Post by KL1982 » Sun Dec 27, 2020 12:39 pm

skulptr wrote:
Sun Dec 27, 2020 10:43 am
KL1982's contributions clearly indicate that there are many ways of going about defining drone with none of them being really definitive (which doesn't mean that it cannot be interesting to explore these of course). The problem is that verbal language is not sufficiently "advanced" (or: too generic) to come to a definition of what is essentially a concept/construct written/created in an entirely different (non-verbal) language (and one that is much more linked to emotion which is inherently a very personal thing).

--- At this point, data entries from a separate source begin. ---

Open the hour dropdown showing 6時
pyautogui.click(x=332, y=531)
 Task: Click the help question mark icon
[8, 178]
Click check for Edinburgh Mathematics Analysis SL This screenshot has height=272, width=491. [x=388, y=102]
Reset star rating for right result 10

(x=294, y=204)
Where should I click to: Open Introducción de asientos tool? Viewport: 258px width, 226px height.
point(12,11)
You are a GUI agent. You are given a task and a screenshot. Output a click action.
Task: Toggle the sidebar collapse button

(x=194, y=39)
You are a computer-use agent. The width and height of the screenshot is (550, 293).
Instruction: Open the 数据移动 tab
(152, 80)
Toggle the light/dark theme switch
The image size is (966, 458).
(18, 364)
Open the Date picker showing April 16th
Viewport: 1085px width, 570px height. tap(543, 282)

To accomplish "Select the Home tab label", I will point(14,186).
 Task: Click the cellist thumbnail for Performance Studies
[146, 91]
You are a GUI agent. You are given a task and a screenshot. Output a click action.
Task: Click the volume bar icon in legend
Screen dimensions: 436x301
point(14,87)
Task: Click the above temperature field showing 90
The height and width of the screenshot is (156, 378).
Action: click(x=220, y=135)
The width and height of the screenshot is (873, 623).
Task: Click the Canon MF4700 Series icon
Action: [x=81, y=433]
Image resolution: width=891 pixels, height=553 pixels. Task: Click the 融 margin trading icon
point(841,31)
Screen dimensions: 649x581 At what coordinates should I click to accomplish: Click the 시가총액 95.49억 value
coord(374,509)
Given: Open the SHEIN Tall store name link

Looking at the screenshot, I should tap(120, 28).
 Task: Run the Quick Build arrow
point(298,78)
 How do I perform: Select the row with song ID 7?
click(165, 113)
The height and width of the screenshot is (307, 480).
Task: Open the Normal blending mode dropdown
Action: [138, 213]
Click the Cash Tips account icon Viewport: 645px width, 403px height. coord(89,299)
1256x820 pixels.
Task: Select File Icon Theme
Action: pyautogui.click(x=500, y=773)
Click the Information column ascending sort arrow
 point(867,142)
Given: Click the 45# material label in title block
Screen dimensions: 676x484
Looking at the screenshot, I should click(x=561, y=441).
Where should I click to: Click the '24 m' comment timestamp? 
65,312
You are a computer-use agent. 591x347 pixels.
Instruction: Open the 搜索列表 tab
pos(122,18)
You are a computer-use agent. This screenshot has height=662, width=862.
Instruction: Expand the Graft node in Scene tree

That is: the only way one can truly attempt to define drone is through drone... ;)
Not necessarily. If there is a formal process involved, there can be a concrete definition (in much the same sense that 'Sonata', 'Minuet', 'Pitch', 'Square Wave' can be formally defined).

We can break down each part of the definition and think on/work through the process, formally.

For example, if we work on 'drone' defined as 'sustained tone', or 'continuous note of low pitch', we can then start playing with the boundaries i.e:

1) Is there a required duration for a sound to be perceived as 'sustained'?
2) Does this vary with age?
3) How does the decay portion of a sound affect the perception of 'sustained'?
4) Are there limits/boundaries RE decay that would alter perception of a note from 'sustained' to 'fading out'?
5) Can a sound appear continuous without actually being continuous (i.e a drum roll)?
5b) What 'is' continuous?
6) What are the limits/boundaries RE perception of aural continuity?
7) If the sustained tone is to be 'of low pitch': how low is 'low'?
8) Is 'low' relative - or rather, could the perception of 'low' be relative (i.e A440 could be the lowest note in a piece using only the upper register, or it could be the highest note in a piece using only the low register)?
9) Does a drone piece have to consist only of sustained tones?
10) If 'no': do the sustained tones have to be the musical focus?
11) If the sustained tones have to be the focus, is there a ratio of continuous material/duration for a piece to be perceived as drone?
12) A sonata can be defined as a sonata without having heard 'sonata' (i.e someone could identify a sonata upon 1st listen purely due to the formal structure); could this be said of drone?

etc etc

All very worthwhile questions for the OP, given his curiosity (i.e couldn't we say of many things 'I'll know it when I see/hear it'? But I do agree in principle (i.e defining every word of a poem doesn't equate to understanding the poem), I'm simply attempting to stimulate interest/research for the OP).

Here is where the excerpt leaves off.